So you mean like galciv where if you build anything before the population reaches a certain level the upkeep costs you more than the taxing of the people generates?
I haven't played GalCiv. It might be similar. I'm thinking along the lines that new cities incur cost (
drains the empires treasury). Eventually, as a cities population is increased, the tax income will break even with the costs (
no drain on the treasury). Some time later the city actually begins returning a net profit (
puts money into the treasury). So if you have too many new cities you will go broke and your civ will collapse. The purpose being to naturally compel players to wait for old cities to mature before building new ones.
I whole heartedly agree with the OP. Granted my personel taste is to build one mega city before I even think about a second. I love the idea that in the long run someone who has expanded will actually reap the rewards from having many cities yet thats fine if they had to think carefully to get to that point and they actually incurred a cost and had to maintain a considered balance to do so.
I tend towards moderate early expansion. But I like to mix things up to either side of that mark. Ideally I'd like my 4x TBS to provide viable options for an OCC (One City Challenge) all the way to a full blown ICS (Infinite City Sprawl). I don't want a guarantee of victory just for cranking out mass cities. And I don't want to be overwhelmingly under-dogged just because I've chosen to go city light but infrastructure heavy.
What I seek is the challenge of juggling economy against expansion, infrastructure, military and technology. I want choices and I want opportunity for creative solution making. I think it should be difficult to manage a large empire. There should be risks and heavy costs. So there should also be an eventual reward for doing it successfully. But the civ which is investing heavy in expansion, should naturally be falling behind the civs who are taking a more balanced approach. By default, Victory should favor the balanced approach. The trick in expansion heavy strats should be to manage it such that you don't fall hopelessly behind. There should be significant risk of becoming fatally out-teched, out-funded and under-armed in relation to everyone else. If you manage it well, then eventually your investments will begin gradually paying off. It's up to the player to make it happen before it's too late. And then, after catching up, the player must be able to successfully capitalize on it to gain an eventual lead.
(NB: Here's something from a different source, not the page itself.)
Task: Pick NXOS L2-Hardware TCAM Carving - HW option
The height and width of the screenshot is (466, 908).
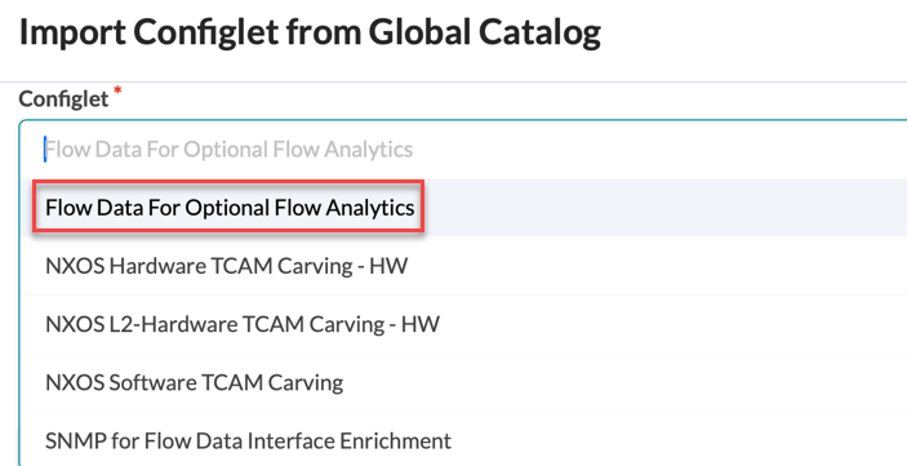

One thing I failed to mention in the OP: I'd think that this method also entails a decreased unit and building production rate. This would represent empire wide logistics becoming strained with the burden of fledgling cities. It's purpose would be limit the effect that rapid expansion has on ones ability to produce buildings and units. An increased Gildar cost for new cities can portray logistic strain while bleeding the treasury. But it seems that we'd also have to limit production capacity. So I wonder how tough it would be to incorporate a construction penalty for new cities... but only after a threshold of N city size X has been reached? ie: After three level 1 cities, the next level 1 city experiences decreased production. Or all level 1 cities have decreased production. [And perhaps have an expensive city size 5 building which increases the N threshold (teched for late game)?] Wouldn't want to limit production for the smaller civs going the balanced route. Just for the civs going hyper-expansive. The city level 3 limit for armies is helpful towards reducing the edge that three level 1 outposts would have against one level 3 city. But as things are now, the ICS'rs still have an edge I wonder.
*I'm sure from a design and development standpoint, this is all much easier said than done. But the point is to make a great game, and for that I think a game needs breadth in order to appeal to a wide array of player style. So I think these things are worth brainstorming.